*** RECORDS TO PROCESS Section Begins ***

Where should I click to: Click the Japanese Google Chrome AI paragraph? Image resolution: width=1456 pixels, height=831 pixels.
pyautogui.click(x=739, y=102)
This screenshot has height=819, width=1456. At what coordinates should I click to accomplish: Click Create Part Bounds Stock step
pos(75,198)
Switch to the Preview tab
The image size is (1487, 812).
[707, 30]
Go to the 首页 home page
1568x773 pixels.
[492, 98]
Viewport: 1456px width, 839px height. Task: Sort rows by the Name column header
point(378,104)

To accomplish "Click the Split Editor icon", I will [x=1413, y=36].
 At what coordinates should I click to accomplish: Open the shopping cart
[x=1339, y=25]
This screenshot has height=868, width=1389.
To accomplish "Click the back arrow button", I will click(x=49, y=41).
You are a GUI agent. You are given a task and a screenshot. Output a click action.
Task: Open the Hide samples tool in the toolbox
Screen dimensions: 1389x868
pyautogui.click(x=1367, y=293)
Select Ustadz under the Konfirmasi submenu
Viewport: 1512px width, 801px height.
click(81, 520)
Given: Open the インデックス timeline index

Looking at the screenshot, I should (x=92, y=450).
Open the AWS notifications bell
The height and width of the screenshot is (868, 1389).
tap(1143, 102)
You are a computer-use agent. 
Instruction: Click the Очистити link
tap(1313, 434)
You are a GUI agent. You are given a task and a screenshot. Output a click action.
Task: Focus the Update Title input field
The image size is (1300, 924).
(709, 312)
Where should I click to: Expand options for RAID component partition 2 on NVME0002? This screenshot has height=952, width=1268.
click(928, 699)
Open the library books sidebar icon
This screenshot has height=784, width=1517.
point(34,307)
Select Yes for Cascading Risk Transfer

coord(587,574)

*** RECORDS TO PROCESS Section Ends ***

» **WORK REQUIRED**: From the records above, transcribe without alteration every line from the one with "This screenshot has height=868, width=1389." to the one with "Task: Open the", inclusive.

» **SOLUTION FOR THIS EXERCISE**:
This screenshot has height=868, width=1389.
To accomplish "Click the back arrow button", I will click(x=49, y=41).
You are a GUI agent. You are given a task and a screenshot. Output a click action.
Task: Open the Hide samples tool in the toolbox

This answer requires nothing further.